Everyone who follows sport has encountered this inevitable question from family and friends at least once: What is the point of sport? The question acquires an edge especially when one does not play the sport or in any other way benefit from watching it. This amazing novel is a long, rambling attempt to answer this question and as a result it is an ode to sport. It is also the great Sri Lankan novel we have been waiting for as it intimates us with the culture and recent history of the country and the exaggerated role Cricket plays in its life.

WG Karunasena is an alcoholic Cricket journalist who in his heydays has written for the best journals in the country and abroad although he is largely ignored now. He is a lover of sports who sees beauty in “free kicks, late cuts, slam dunks, tries from halfway, and balls that turn from off to leg”. He is a drunk too and claims that alcohol has rid him of cliches and made him into a better writer and unabashedly admires the "drug refined over the centuries by all civilizations".

But he is dying. Thanks to his prolonged drinking habit.
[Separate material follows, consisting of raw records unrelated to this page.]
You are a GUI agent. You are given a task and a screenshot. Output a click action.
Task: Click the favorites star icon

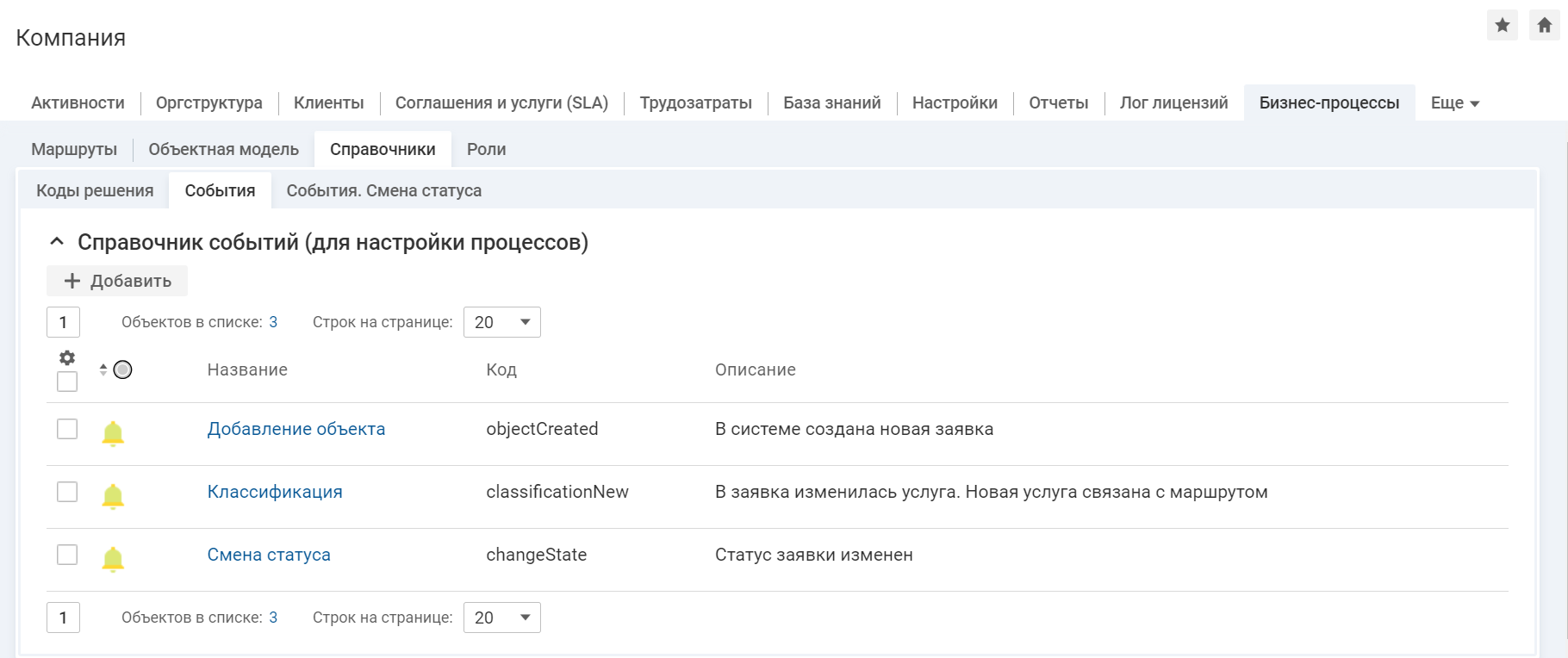click(x=1502, y=25)
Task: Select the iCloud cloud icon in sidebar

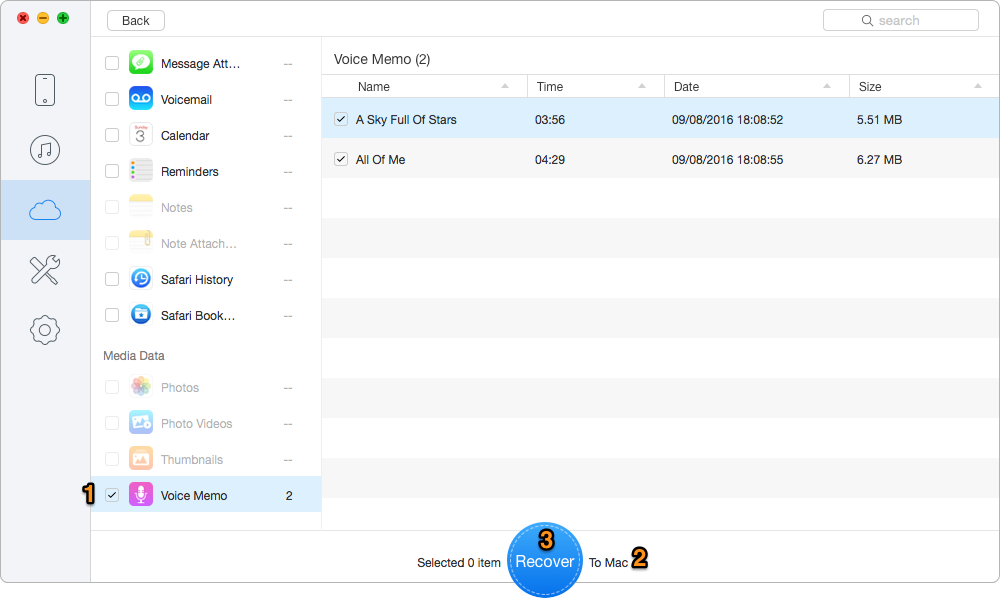Action: click(45, 209)

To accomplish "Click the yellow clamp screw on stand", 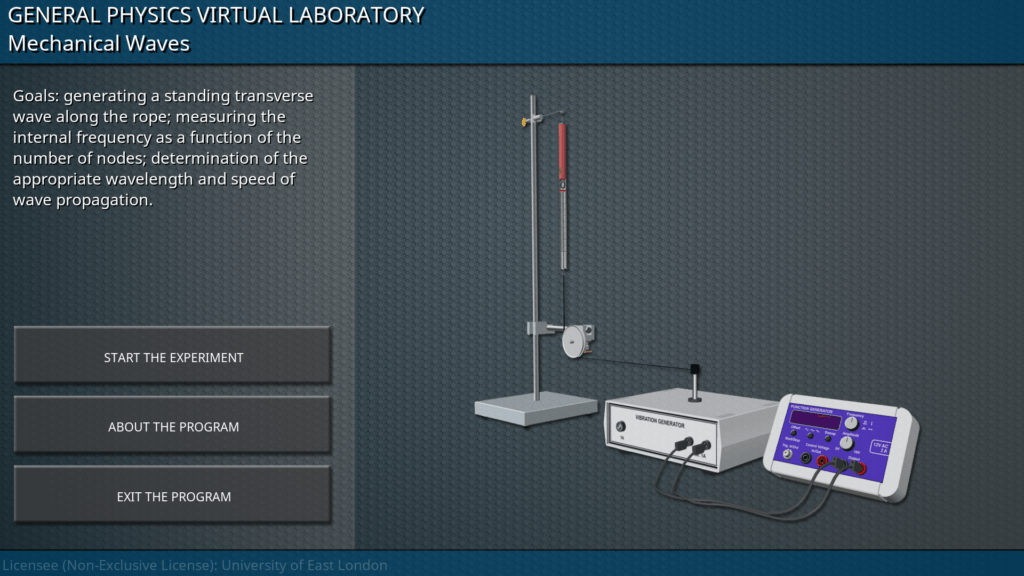I will [523, 123].
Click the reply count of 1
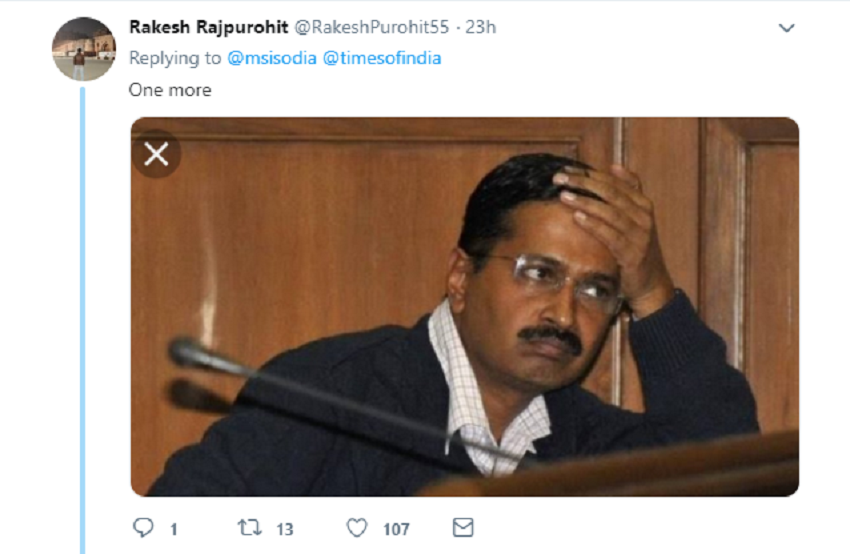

However to make the most of the remainder of his ever shortening life he has embarked on a quest to discover Pradeep S. Matthew, an elusive chinaman bowler who has been erased from the cricketing history who he considers as the greatest cricketer ever. On this quest WG discovers startling truths about Sri Lanka, cricket and himself. In the process he tries to answer the above mentioned question about the significance of sport. Time is short and we as readers are not sure whether he will manage to make it that long but he is confident as he philosophically puts it "there is nothing as inspiring as a solid deadline".

Sri Lanka is in the middle of a civil war, a consequence of the high-handedness of the Sinhala majority who "knew the Tamils could out-bat, out-think, out-everything" them. Amidst this war cricket is the only outlet for normalcy and the country is indeed blessed with a talented bunch of cricketers one of whom is Pradeep Matthew. A Tamil, he practices the rare art of left-arm chinaman and owner of numerous mystery deliveries including the unearthly double-bounce ball. However he does have a reputation for brushing the people in authority including fellow players the wrong way and after a promising start to his career has mysteriously disappeared. But WG knows he is a genius as he has watched him live in a match where he bamboozled the visiting team by taking 9 wickets including his famed delivery. The match is abandoned for some political reason and it is forgotten in everyone’s mind except WG’s who is now inspired to discover him and write about him.

WG is aided by his friend Ari and together they embark on this quest overcoming major squabbles (‘Murali chucks or not?’) and talking to various people connected to Pradeep including his family, fellow players and coaches. In the middle of this quest comes the 1996 world cup and to everyone’s surprise Sri Lanka "whack the cup" and cricket becomes even more popular in the country. Monetary rewards chase the players, even lesser known ones become millionaires, except Pradeep that is,  who stays out of it all and thereafter undergoes a slide in form and finally disappears. The rest of the book is about if and how WG tracks Pradeep down, how he comes to term with his family and whether he will have a happy ending to his life’s innings.

The book is remarkable about its insight into sport as WG admits that "Of course there is little point to sports" but hastily adds "there is little point to anything. In a thousand years, grass will have grown over all our cities. Nothing of anything will matter." But sport he says produces magical moments that can be remembered for hundreds of years and that is the whole point of sports. As he puts it…

“Sport can unite worlds, tear down walls, and transcend race, the past and all probability. Unlike life, sport matters.”

It’s a beautiful sentiment and one that we sport lovers can use to counter when someone inevitably questions why we follow sport.

The novel also explores the state of the Lankan nation and also on the Sinhala-Tamil tension. He laments the Murphy’s law of nations which Sri Lanka seems to have followed where by the colonized country becomes a parody of the colonizers and instead of inheriting their good traits they inherit their bad ones. As he ruefully says "we inherit the power lust of our conquerors but none of their vision". This I dare say is true of India too. 

He says that although the British as part of their ‘divide and conquer’ policy created a fissure between the communities, "by the 1950s, we begin to develop our own dangerous ideas without any foreign assistance. The idea that the nation belongs to the Sinhala or that Tamil deserve a separate state." The novel cites the example of India which despite more diversity has managed to create a united, peaceful state. Finally the author compares how similar the two communities indeed are and hopes for a reconciliation in the not too distant future.

In the end, this novel can be described as the arrival of Sri Lankan literature in English, indeed it is the ‘Great Sri Lankan Novel’ and all that English literature aficionados like us can do is echo that famous quote ‘Let a thousand flowers bloom’.